= Seçilmiş Alıntı =
Devrimci Liseliler Birliği

 

 

 

 

 

Eğitimde yaşanan kaos ve sermayedarların ikiyüzlülüğü

 

Geçtiğimiz hafta, Koç Holding Yönetim Kurulu Başkanı Ömer M. Koç, her sene verilen Vehbi Koç Ödülü’nün bu seneki töreninde yaptığı konuşmada, pandemi döneminde eğitimde artan fırsat eşitsizliği üzerinde durdu. Timsah gözyaşları dökerek şunları ifade etti: “Millî Eğitim Bakanlığımızın web sitesinde yayımladığı ‘Sayılarla Uzaktan Eğitim’ istatistiklerine baktığımızda, yaklaşık 2,5 milyon öğrencinin Eğitim Bilişim Ağı’na erişemediğini görüyoruz. Devletimizin sahadaki durumu yakından izliyor olması, eminim alınan önlemlere de ışık tutuyordur. Her hâlükârda öğrencilerimizin yüzde 15, yüzde 16’sının sistemin dışında kalması vahim bir tabloya işaret ediyor. Korkarım, bu durum bilhassa sosyoekonomik bakımdan geri kalmış yörelerimizdeki evlatlarımızı daha da olumsuz etkiliyor. Özetle, salgınla birlikte süregelen sorun daha da büyümüş, eğitimde fırsat eşitsizliği daha da derinleşmiş görünüyor. Bizim en büyük sorumluluğumuz çocuklarımızı hızla değişen dünyaya, bugünden çok farklı bir geleceğe hazırlamaktır.”

(Toplanan veri girdileri)
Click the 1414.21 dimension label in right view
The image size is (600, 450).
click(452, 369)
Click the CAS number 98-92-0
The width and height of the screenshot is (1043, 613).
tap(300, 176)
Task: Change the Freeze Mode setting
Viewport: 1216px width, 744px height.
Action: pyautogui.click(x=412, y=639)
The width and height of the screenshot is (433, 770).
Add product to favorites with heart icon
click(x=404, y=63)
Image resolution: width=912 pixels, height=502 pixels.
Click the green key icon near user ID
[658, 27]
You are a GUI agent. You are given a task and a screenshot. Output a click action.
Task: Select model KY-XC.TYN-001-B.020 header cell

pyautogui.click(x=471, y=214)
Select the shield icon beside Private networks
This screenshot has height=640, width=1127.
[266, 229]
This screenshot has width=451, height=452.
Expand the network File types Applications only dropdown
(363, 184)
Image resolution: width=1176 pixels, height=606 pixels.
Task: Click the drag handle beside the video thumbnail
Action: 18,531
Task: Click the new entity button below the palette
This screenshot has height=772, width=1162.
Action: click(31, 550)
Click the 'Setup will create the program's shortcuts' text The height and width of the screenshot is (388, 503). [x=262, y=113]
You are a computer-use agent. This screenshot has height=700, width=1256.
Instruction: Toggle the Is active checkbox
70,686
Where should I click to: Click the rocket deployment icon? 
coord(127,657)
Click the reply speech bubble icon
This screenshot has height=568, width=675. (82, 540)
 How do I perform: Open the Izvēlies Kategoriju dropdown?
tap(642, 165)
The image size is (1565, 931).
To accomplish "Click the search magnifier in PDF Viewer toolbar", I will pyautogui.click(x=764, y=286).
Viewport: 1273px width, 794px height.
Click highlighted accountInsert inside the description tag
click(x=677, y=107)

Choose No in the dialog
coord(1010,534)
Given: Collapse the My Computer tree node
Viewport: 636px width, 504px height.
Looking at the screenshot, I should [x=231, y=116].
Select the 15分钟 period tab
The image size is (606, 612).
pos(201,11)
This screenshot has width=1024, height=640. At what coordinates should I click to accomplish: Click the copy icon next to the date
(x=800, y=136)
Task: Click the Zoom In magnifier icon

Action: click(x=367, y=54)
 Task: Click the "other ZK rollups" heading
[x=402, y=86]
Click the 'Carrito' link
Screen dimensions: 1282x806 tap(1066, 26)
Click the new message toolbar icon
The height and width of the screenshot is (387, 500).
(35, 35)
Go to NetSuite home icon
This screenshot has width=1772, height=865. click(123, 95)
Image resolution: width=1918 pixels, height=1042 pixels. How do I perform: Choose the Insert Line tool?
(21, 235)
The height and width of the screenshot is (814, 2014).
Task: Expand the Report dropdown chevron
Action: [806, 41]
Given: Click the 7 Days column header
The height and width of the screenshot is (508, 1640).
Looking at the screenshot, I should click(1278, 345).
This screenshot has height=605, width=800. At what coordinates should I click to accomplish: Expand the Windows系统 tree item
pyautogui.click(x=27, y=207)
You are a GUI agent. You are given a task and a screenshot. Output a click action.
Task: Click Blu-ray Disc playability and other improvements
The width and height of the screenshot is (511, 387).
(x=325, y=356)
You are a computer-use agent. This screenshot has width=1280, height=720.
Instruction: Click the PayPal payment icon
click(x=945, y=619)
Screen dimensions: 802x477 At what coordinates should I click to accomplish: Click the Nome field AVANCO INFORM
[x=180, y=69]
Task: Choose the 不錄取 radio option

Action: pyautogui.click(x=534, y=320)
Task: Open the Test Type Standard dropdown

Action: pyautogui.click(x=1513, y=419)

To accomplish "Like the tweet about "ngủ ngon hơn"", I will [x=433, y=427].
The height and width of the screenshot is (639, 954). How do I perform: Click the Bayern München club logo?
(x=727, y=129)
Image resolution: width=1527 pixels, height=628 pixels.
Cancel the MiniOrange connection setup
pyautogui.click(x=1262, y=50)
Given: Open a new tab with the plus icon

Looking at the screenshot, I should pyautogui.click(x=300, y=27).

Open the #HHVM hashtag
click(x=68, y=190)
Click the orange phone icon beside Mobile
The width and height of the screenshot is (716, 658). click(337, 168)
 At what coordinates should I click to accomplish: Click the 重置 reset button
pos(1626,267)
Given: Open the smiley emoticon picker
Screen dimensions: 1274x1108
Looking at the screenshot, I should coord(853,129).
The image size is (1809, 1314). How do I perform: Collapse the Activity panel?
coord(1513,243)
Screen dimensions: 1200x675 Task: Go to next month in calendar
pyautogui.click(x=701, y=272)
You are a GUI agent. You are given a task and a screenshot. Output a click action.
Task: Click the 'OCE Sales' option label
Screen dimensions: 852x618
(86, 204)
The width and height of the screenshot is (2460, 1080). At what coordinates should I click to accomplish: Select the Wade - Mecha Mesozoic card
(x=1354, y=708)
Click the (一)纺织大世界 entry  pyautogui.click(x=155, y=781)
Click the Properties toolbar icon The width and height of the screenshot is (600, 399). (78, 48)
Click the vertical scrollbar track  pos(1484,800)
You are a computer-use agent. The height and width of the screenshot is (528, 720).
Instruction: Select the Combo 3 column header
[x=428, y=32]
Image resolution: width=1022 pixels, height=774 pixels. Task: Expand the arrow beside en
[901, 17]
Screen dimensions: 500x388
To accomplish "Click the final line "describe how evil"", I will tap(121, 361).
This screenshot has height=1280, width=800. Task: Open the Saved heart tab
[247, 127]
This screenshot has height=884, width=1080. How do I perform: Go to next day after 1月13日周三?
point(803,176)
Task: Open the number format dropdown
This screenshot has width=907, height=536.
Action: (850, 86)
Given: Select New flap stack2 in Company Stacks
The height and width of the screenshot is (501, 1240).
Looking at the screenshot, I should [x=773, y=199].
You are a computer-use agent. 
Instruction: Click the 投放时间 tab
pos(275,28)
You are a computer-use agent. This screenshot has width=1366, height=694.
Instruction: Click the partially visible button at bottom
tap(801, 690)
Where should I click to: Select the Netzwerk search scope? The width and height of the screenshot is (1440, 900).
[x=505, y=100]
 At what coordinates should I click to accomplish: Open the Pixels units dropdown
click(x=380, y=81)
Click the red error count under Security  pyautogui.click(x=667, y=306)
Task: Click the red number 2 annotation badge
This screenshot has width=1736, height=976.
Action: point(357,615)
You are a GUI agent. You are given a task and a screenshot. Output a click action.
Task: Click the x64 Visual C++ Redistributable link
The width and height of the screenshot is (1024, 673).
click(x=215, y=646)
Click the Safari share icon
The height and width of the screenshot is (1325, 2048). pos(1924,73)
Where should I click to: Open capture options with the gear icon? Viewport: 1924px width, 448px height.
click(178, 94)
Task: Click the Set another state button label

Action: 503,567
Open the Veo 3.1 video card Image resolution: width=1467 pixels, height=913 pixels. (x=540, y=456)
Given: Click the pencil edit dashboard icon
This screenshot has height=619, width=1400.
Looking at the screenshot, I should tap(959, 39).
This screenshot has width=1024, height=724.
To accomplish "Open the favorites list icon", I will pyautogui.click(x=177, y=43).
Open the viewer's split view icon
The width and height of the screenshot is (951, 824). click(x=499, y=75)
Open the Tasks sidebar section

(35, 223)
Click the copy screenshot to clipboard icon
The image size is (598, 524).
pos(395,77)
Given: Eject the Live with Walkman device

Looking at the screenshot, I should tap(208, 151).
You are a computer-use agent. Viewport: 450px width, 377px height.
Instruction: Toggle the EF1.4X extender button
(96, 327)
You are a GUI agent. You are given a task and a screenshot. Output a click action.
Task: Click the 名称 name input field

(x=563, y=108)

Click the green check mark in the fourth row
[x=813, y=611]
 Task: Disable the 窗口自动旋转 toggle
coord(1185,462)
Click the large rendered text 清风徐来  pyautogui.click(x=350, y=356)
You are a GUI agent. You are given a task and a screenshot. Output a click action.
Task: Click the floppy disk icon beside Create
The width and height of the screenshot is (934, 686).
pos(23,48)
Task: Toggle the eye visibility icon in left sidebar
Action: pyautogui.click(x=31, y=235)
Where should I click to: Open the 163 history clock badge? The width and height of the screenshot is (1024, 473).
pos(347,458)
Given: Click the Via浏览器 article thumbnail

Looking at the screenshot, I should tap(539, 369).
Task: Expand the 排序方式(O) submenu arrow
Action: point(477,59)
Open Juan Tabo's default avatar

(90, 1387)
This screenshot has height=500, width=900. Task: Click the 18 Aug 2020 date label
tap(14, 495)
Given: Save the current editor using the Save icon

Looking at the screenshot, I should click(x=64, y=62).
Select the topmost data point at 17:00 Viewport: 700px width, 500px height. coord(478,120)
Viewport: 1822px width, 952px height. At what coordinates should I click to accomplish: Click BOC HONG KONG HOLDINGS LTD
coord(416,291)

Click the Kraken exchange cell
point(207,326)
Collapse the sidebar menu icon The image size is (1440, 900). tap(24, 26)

= Alıştırmanın Amacı =
Alıntıda Ömer M. Koç'un aktardığı istatistiklere göre yaklaşık kaç öğrenci Eğitim Bilişim Ağı'na erişemiyor? Lütfen yalnızca alıntıdaki bilgileri kullanın.

= Yazılı Yanıt =
Yaklaşık 2,5 milyon öğrenci.